ACh-evoked GABA release mainly depends on Ca2+ influx through T-type Ca2+ channels

Elevating extracellular Ca2+ concentration from 2.5 to 5 mm greatly increased the mIPSC bursts (to 234 ± 36%; p < 0.01; n = 7), indicating the ACh effect is Ca2+ dependent. Ca2+ flux through nAChRs is generally not blocked by Cd2+ (Léna and Changeux, 1997; Sharma and Vijayaraghavan, 2003). The ACh-induced whole-cell currents of the human neuroblastoma cell line, IMR-32, are primarily mediated by α3β4 nAChRs (Nelson et al., 2001), so we used these cells as a bioassay for α3β4 nAChR-mediated effects. ACh was applied by focal microiontophoresis with the same parameters as used in slices. We confirmed that the IMR-32 currents were markedly reduced by the α3β4 nAChR antagonist AuIB (from 229 ± 47 pA to 36 ± 11 pA; n = 5 cells, p < 0.01). Cd2+ reportedly does not affect α3β4 nAChR currents in IMR-32 cells (Donnelly-Roberts et al., 1995), and we confirmed that Cd2+ (200 μm) had no significant effect on the IMR-32 cell current in our hands (mean reduction to 93.2 ± 5.7%; n.s.; n = 8). Nevertheless, in slices, 200 μm Cd2+ reversibly reduced the ACh-induced mIPSC bursts to 55.5 ± 3.3% of baseline (n = 12, p < 0.01; recovery to 102 ± 20%, n.s., n = 5, with washing), indicating that VGCCs are significantly involved. Notably, however, the specific toxin blockers of HVA channels typically associated with transmitter release—ω-ConoTX GVIA (500 nm), ω-AgaTX IVA (300 nm), or SNX 482 (100 nm), for N-, P/Q-, and R-type Ca2+ channels, respectively—did not affect the ACh-induced mIPSC bursts (Fig. 3F; all p > 0.05; n = 4–5 experiments for each toxin).

Figure 3.

Figure 3.

ACh-evoked GABA release depends on opening of T-type Ca2+ channels. A, B, ACh-evoked mIPSC bursts in the presence of mibefradil (5 μm, blue) (A) or a specific T-type Ca2+ channel antagonist, TTA-P2 (3 μm, green) (B). T-type Ca2+ channel blockade by Ni2+, mibefradil, and TTA-P2 reduced the total charge, delayed the onset and time-to-peak and decreased the initial rising slope of ACh-evoked mIPSC bursts (D). C, ACh-evoked responses in presence of different [K+]o concentrations. Baselines were adjusted to make comparisons easier.

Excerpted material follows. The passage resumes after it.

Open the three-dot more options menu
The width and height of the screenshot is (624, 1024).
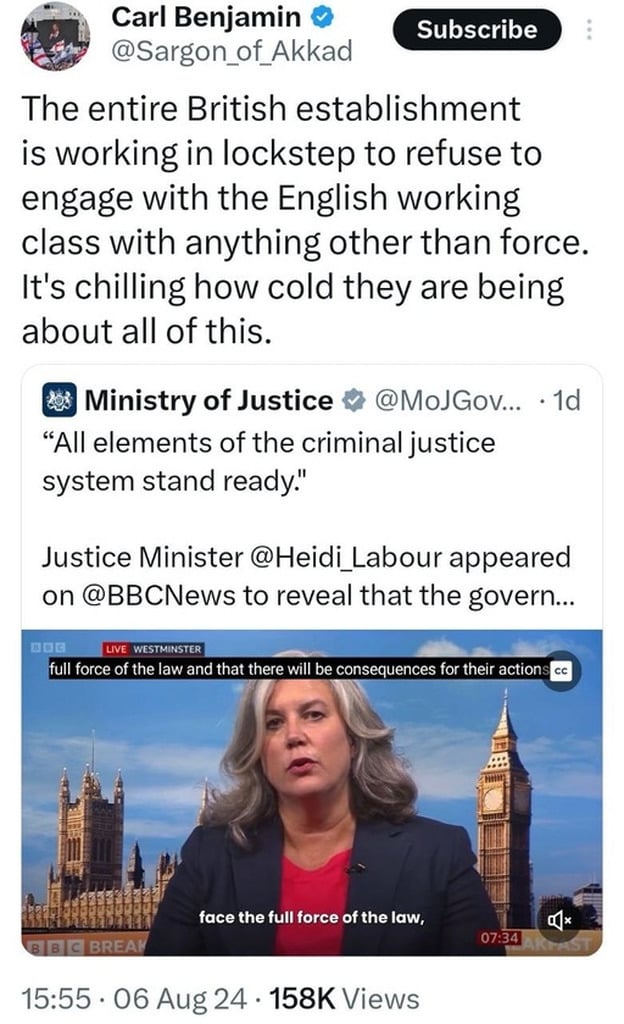[589, 30]
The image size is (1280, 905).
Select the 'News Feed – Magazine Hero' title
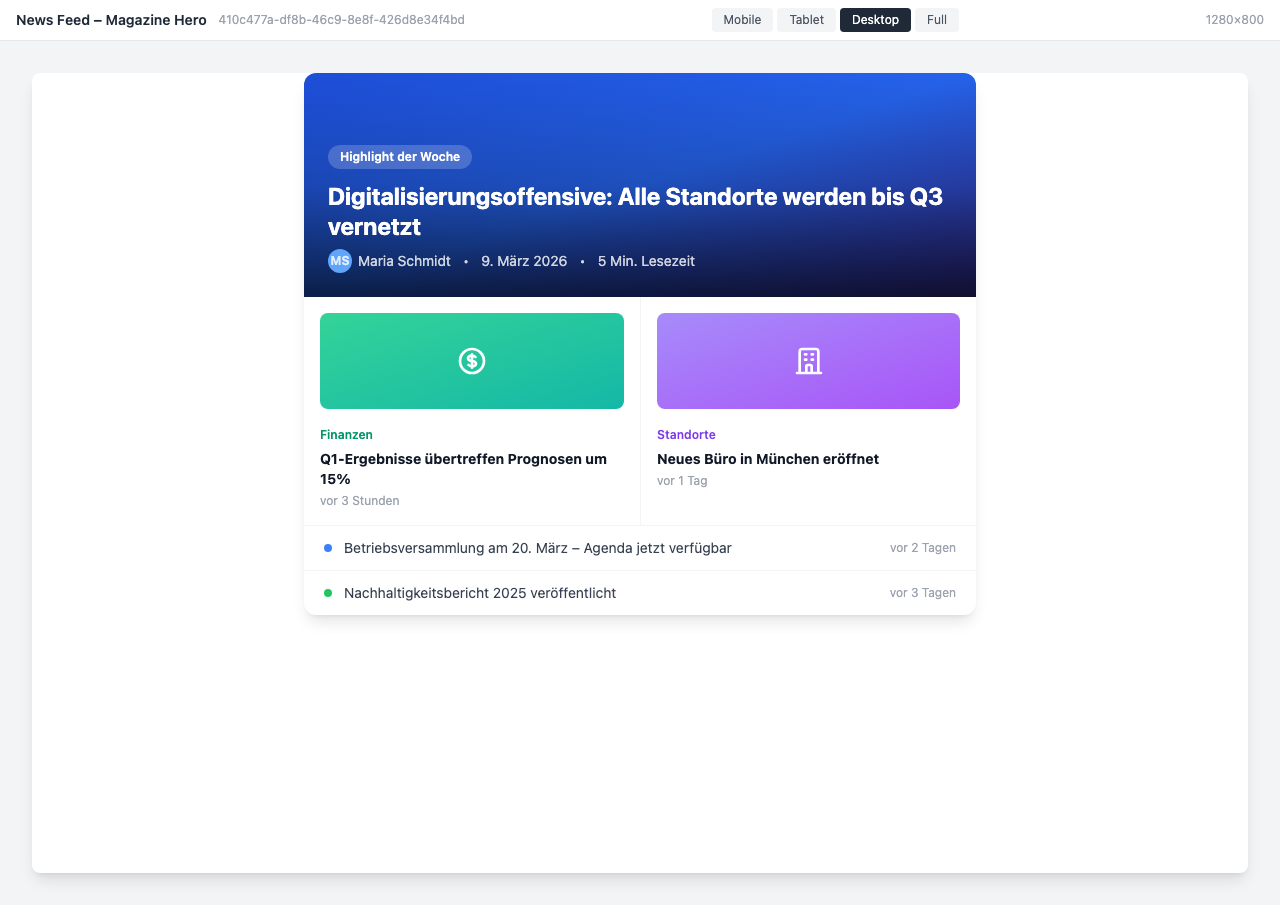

E, Reducing [K+]o increased the total charge, accelerated the time-to-peak and enhanced the initial rising slope of ACh-evoked mIPSC burst. Elevating [K+]o had the opposite effects. F, ACh evoked mIPSC bursts were insensitive to antagonists of CaV2 channels (CgTX, ω-conotoxin GVIA; AgTX, ω-agatoxin IVA; SNX, SNX 482) or agonists of CaV1 channels (Bay K, Bay K8644; FPL, FPL 64176). G, T-type Ca2+ channel blockade suppressed ACh-evoked responses before (filled red area) or after (filled yellow area) the peak ACh-induced response to the same extent. Group data (n = 23) for experiments as in G (left). H1–H3, Flavoprotein fluorescence signals (ΔF) are blocked by T-type Ca2+ channel antagonists. H1, Image of ACh-induced ΔF in control condition (top) and in TTA-P2 (bottom). H2, Mean ACh-induced ΔF changes are reduced by 100 μm Ni2+ or 3 μm TTA. H3, Area of region with ΔF > 1 is reduced by Ni2+ or TTA. *p < 0.05; **p < 0.01.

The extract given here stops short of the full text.